## [Supplied records]
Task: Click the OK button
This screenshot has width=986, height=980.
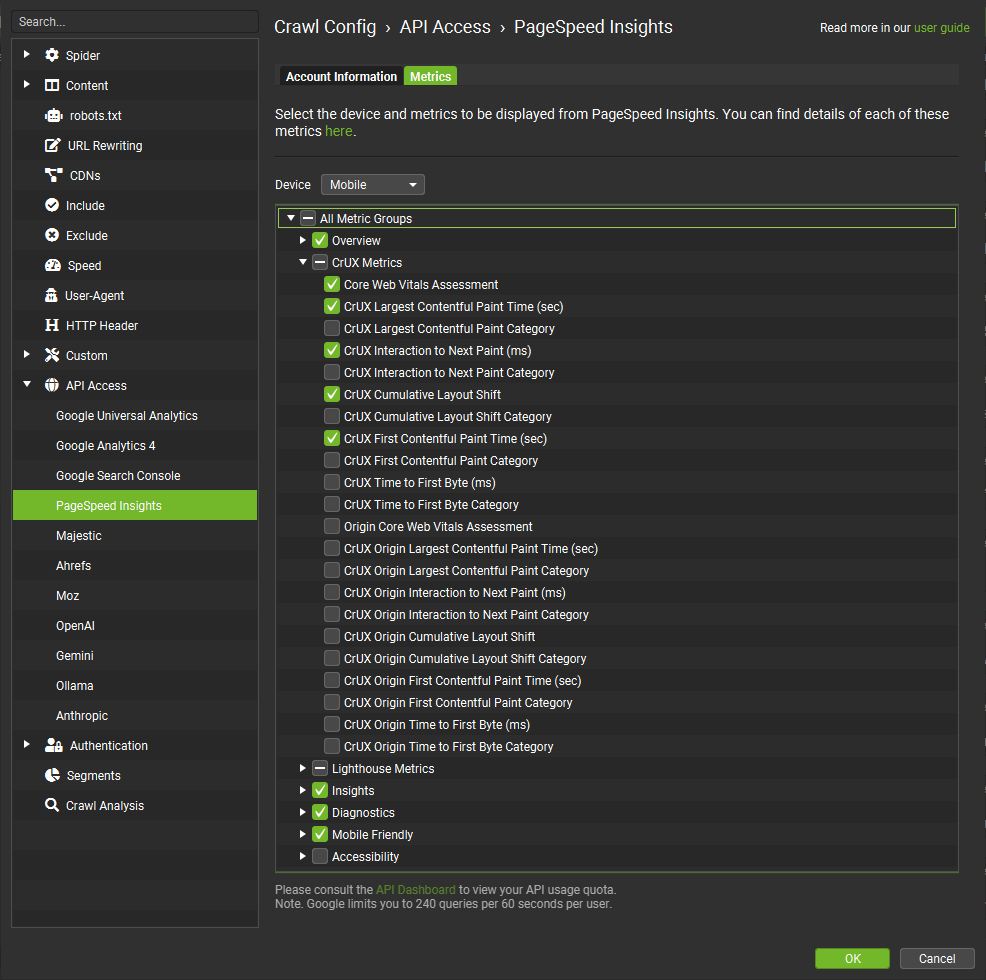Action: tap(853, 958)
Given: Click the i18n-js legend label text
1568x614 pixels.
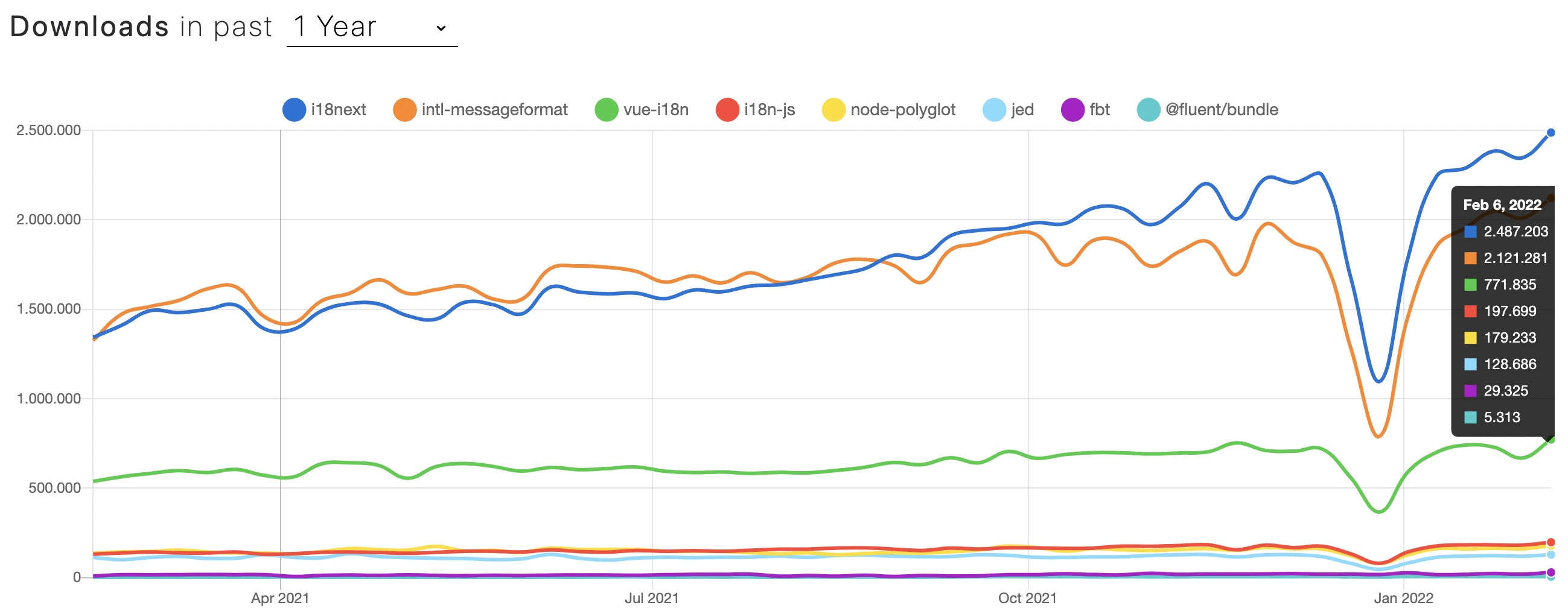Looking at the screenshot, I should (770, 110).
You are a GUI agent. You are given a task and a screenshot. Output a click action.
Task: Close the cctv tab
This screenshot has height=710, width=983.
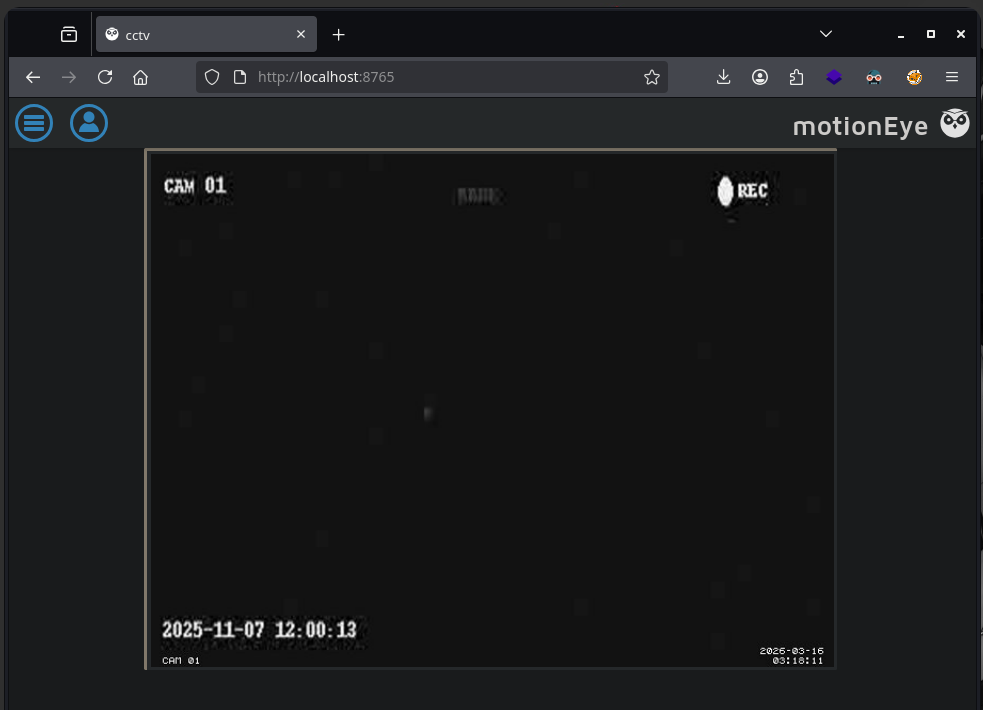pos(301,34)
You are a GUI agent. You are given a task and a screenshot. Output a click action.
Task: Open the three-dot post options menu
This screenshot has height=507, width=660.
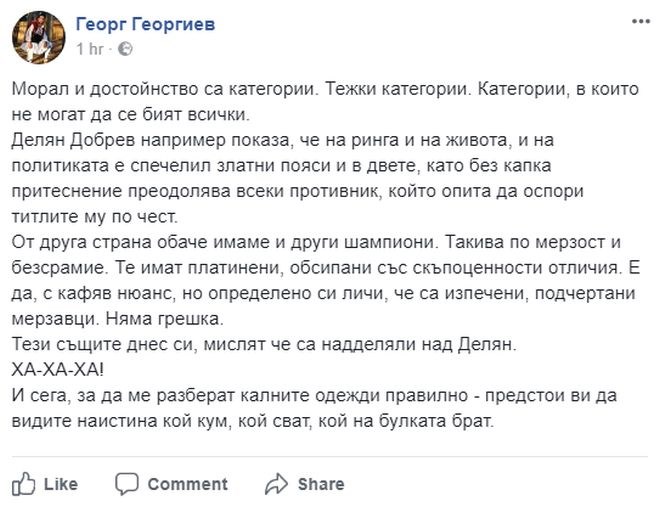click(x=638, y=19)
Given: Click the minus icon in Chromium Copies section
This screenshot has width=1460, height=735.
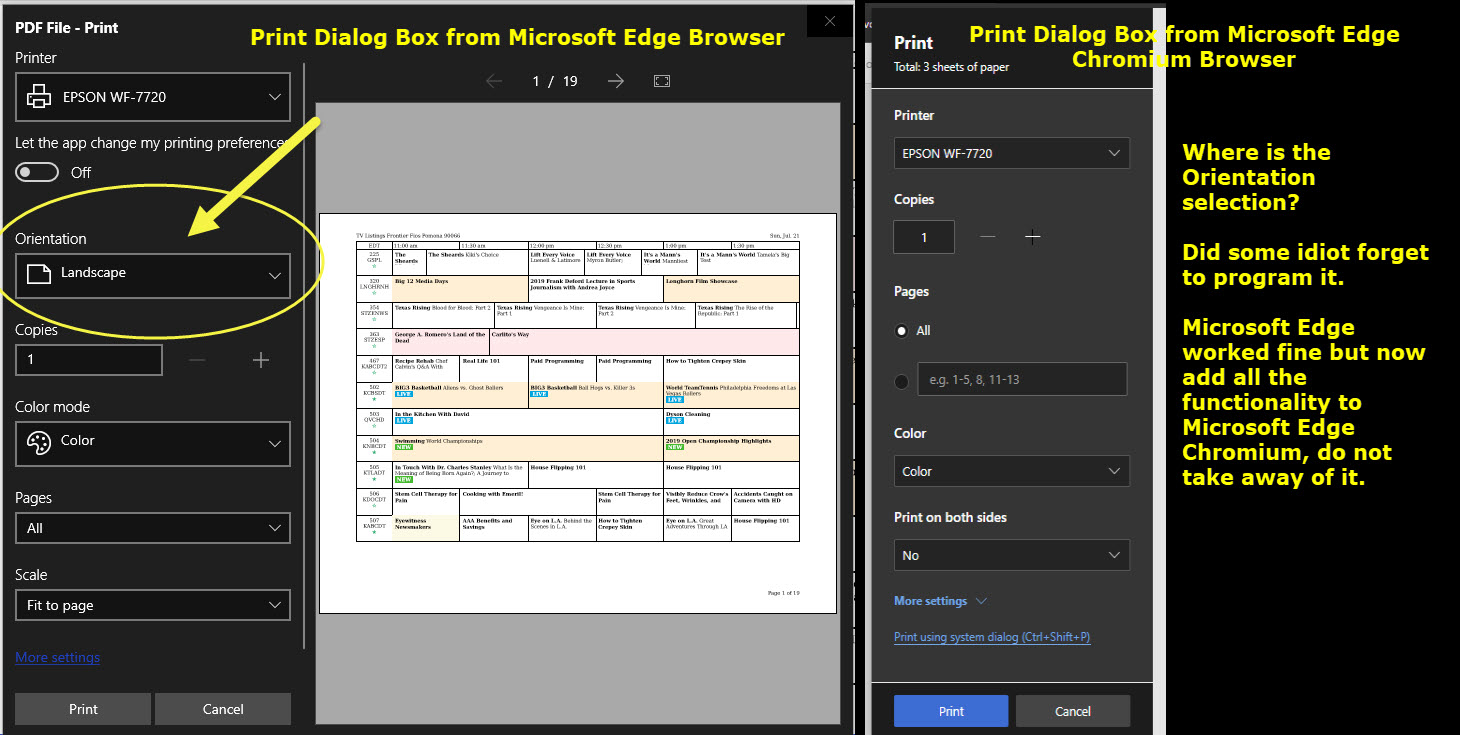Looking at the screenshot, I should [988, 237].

==

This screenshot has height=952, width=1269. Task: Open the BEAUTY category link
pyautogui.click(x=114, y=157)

* * *

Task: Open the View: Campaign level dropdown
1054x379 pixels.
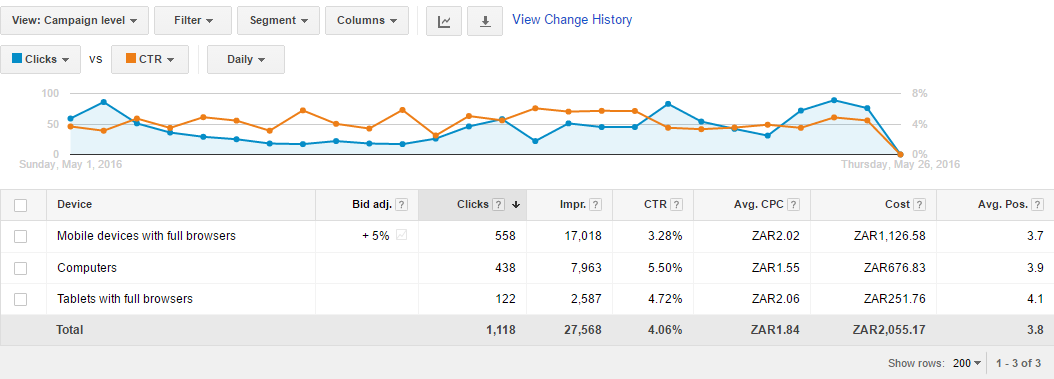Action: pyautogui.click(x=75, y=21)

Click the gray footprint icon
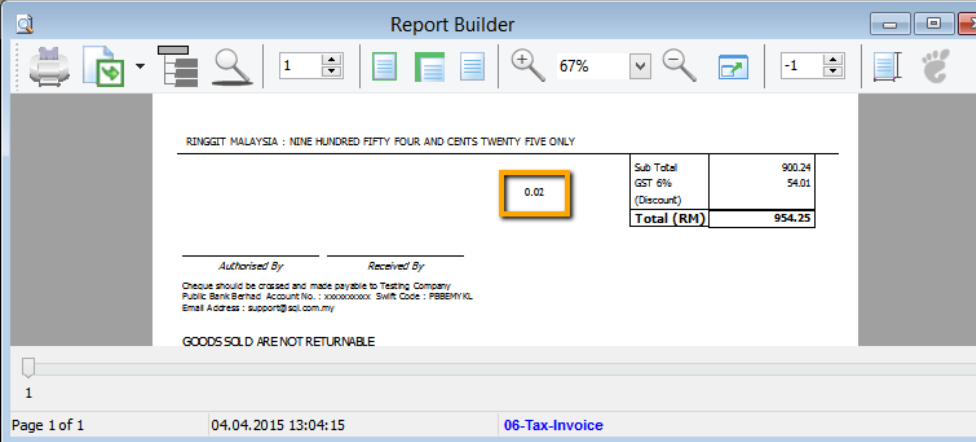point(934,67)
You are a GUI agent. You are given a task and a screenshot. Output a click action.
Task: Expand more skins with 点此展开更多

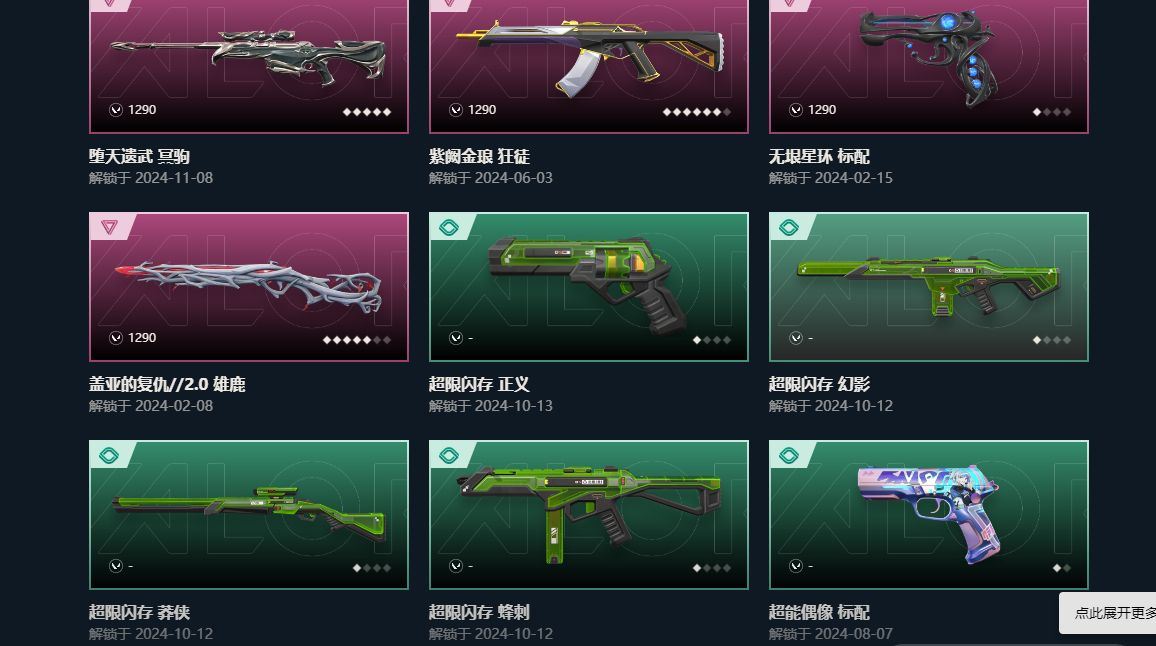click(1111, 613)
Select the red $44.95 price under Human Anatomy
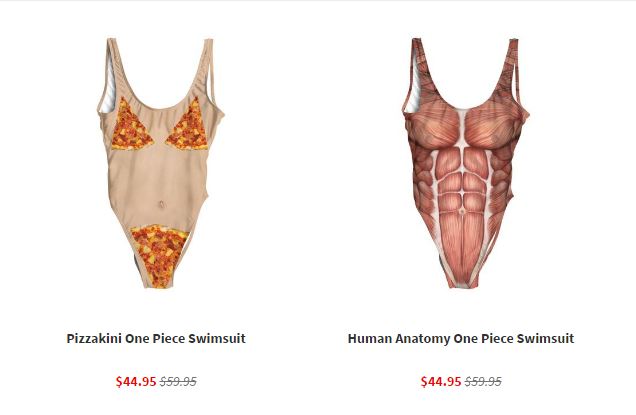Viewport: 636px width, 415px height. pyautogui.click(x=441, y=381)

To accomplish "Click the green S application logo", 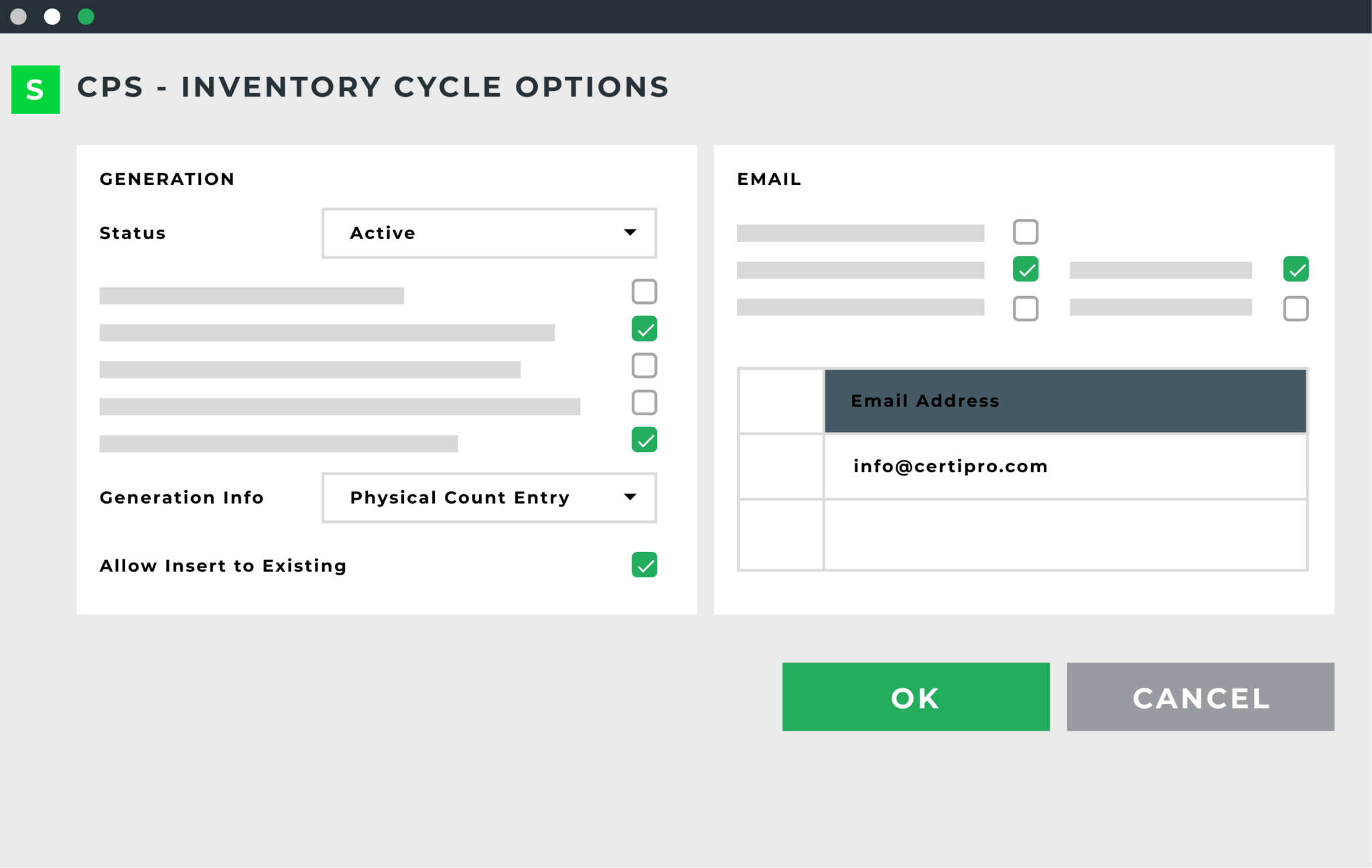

## [Task details]
Your reply is to be an exact repeat of the listing above from the line holding "Task: Click the OK button" down to the line holding "Task: Open the three-dot post options menu", ends included, pictures excluded.

## [Completed exercise]
Task: Click the OK button
This screenshot has width=986, height=980.
Action: tap(853, 958)
Given: Click the i18n-js legend label text
1568x614 pixels.
Looking at the screenshot, I should (770, 110).
You are a GUI agent. You are given a task and a screenshot. Output a click action.
Task: Close the cctv tab
This screenshot has height=710, width=983.
pos(301,34)
You are a GUI agent. You are given a task and a screenshot. Output a click action.
Task: Open the three-dot post options menu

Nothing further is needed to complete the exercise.